Fire-Baptized Holiness Church
The Fire-Baptized Holiness Church was a holiness Christian denomination in North America and much of the denomination was involved in the early formation of Pentecostalism, the advent of which caused a schism in the church; it continues today in the following denominations: International Pentecostal Holiness Church, Fire Baptized Holiness Church of God of the Americas, Bible Holiness Church and Wesleyan Holiness Alliance.
The Fire-Baptized Holiness Church was founded in 1896, mainly from a Methodist background, with Benjamin Wesley Young and Benjamin Hardin Irwin serving as leaders. Irwin, a Wesleyan Methodist elder taught belief in a baptism by fire (known in short as "the fire"), influenced by his reading of John William Fletcher, an early Methodist divine.
The Southeastern Kansas Fire Baptized Holiness Association dissolved its relationship with the rest of the denomination in 1898 after Irwin began to preach the necessity of maintaining Jewish dietary laws; the Southeastern Kansas Fire Baptized Holiness Association renamed itself as the Fire Baptized Holiness Association of Southeastern Kansas in 1904 and then the Fire Baptized Holiness Church in 1945 and then the present-day name of Bible Holiness Church in 1995.

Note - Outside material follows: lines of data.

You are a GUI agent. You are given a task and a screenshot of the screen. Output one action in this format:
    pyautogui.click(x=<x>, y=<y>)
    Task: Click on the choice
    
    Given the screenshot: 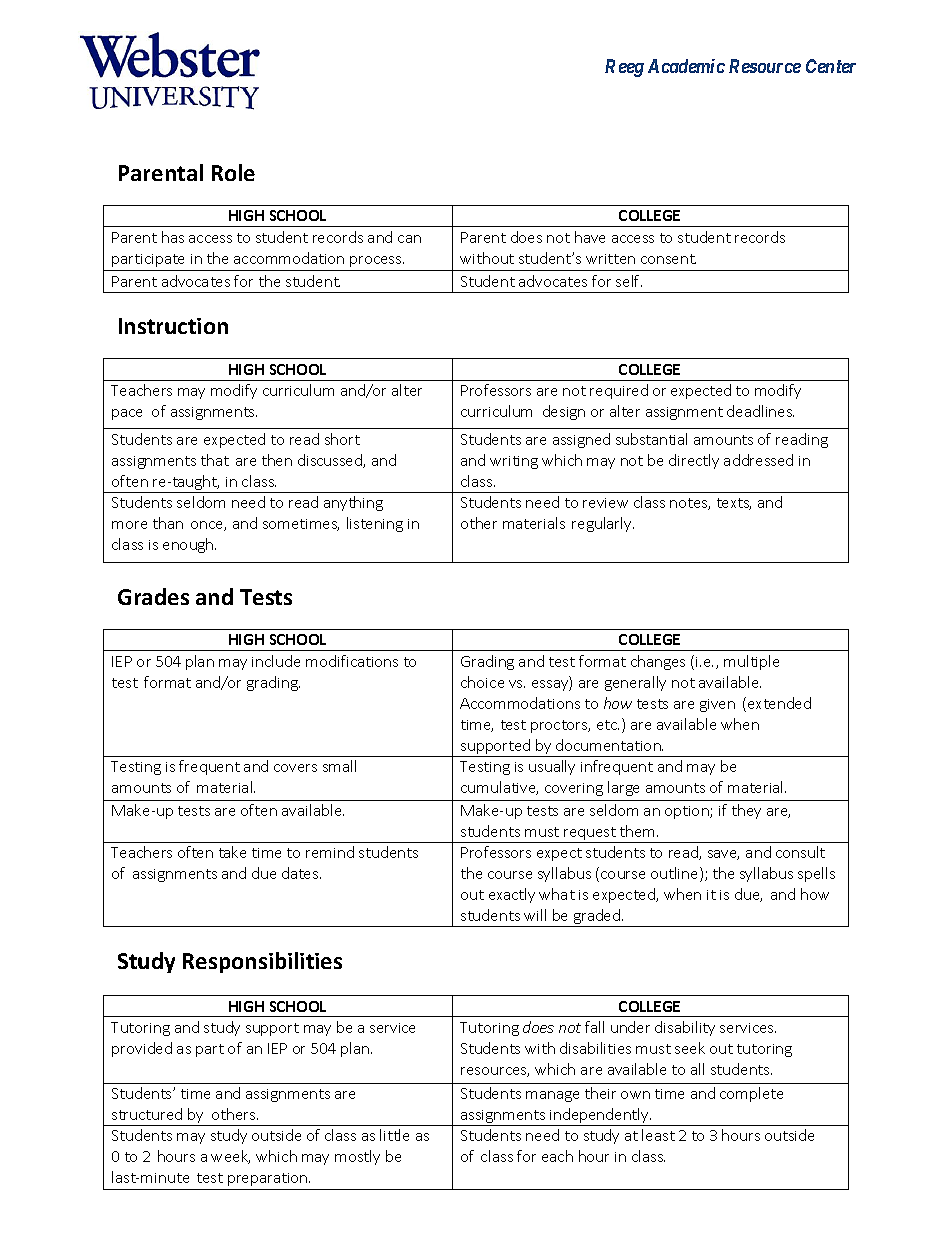 What is the action you would take?
    pyautogui.click(x=482, y=682)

In 1908, most of the African-American members withdrew to form a church, the Fire Baptized Holiness Church of God of the Americas. Most of the original Fire-Baptized Holiness Church merged with the Pentecostal Holiness Church in 1911, forming a new denomination known as the International Pentecostal Holiness Church. Before the merger, the Fire-Baptized Holiness Church was an interracial body.